The Intricacies of Mergers and Acquisitions

Mergers and Acquisitions are strategic tools that offer growth, expansion of markets, and competitive advantage. They can also bring risks and challenges. Managers and executives working in the M&A environment must understand the complexities associated with M&A.

M&As can bring a variety of benefits to the target and the acquiring companies. They can result in the ability to increase economies of scale, improved distribution and purchasing capabilities, accessing new material and nonmaterial resources, capabilities of the corporate as well as risk diversion, geographic expansion, and more.

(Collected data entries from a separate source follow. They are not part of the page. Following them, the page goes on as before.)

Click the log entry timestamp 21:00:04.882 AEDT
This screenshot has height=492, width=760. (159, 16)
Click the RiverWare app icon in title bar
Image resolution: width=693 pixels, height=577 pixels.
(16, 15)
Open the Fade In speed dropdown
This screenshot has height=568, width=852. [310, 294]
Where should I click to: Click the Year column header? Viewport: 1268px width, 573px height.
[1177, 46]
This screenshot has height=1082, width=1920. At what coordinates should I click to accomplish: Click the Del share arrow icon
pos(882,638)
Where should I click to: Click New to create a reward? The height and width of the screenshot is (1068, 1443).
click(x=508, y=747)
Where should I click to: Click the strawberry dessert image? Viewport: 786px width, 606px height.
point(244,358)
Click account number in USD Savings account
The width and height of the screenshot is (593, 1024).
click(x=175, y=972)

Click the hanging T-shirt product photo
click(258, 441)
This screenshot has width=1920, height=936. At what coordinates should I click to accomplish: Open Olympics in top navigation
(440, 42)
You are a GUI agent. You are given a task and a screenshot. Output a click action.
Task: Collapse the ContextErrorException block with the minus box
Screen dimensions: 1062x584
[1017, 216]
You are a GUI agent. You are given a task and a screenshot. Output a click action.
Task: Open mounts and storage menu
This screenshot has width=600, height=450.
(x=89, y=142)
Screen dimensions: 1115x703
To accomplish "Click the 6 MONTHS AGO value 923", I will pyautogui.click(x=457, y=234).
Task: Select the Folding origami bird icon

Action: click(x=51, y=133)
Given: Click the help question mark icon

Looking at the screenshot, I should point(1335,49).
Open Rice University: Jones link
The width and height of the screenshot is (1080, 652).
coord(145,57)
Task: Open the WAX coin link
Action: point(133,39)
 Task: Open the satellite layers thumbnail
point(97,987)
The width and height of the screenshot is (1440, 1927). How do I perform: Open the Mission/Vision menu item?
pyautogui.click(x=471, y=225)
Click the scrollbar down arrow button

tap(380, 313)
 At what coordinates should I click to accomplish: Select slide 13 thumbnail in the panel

The M&A process could require a lot of time, energy and even money. In the end, the businesses involved could be forced to forfeit other opportunities. Additionally, a merger or acquisition can result in a loss of scale for consumers since the combined market share might force them to pay more for goods and services.

An acquisition can be a hostile or friendly transaction. In a hostile transaction companies will pay an amount to the owners of the company they want to acquire above what they think the business is worth. The acquiring company then takes over the business it is buying, eliminating future competition and gaining a greater market share.

The acquiring company may also buy the assets of the target company and leave the target with nothing but cash (and perhaps some debt, if any). In this type transaction the acquiring company does not usually retain employees from the business it acquired. It may, however, hire some of its employees and maintain the name of the acquired company.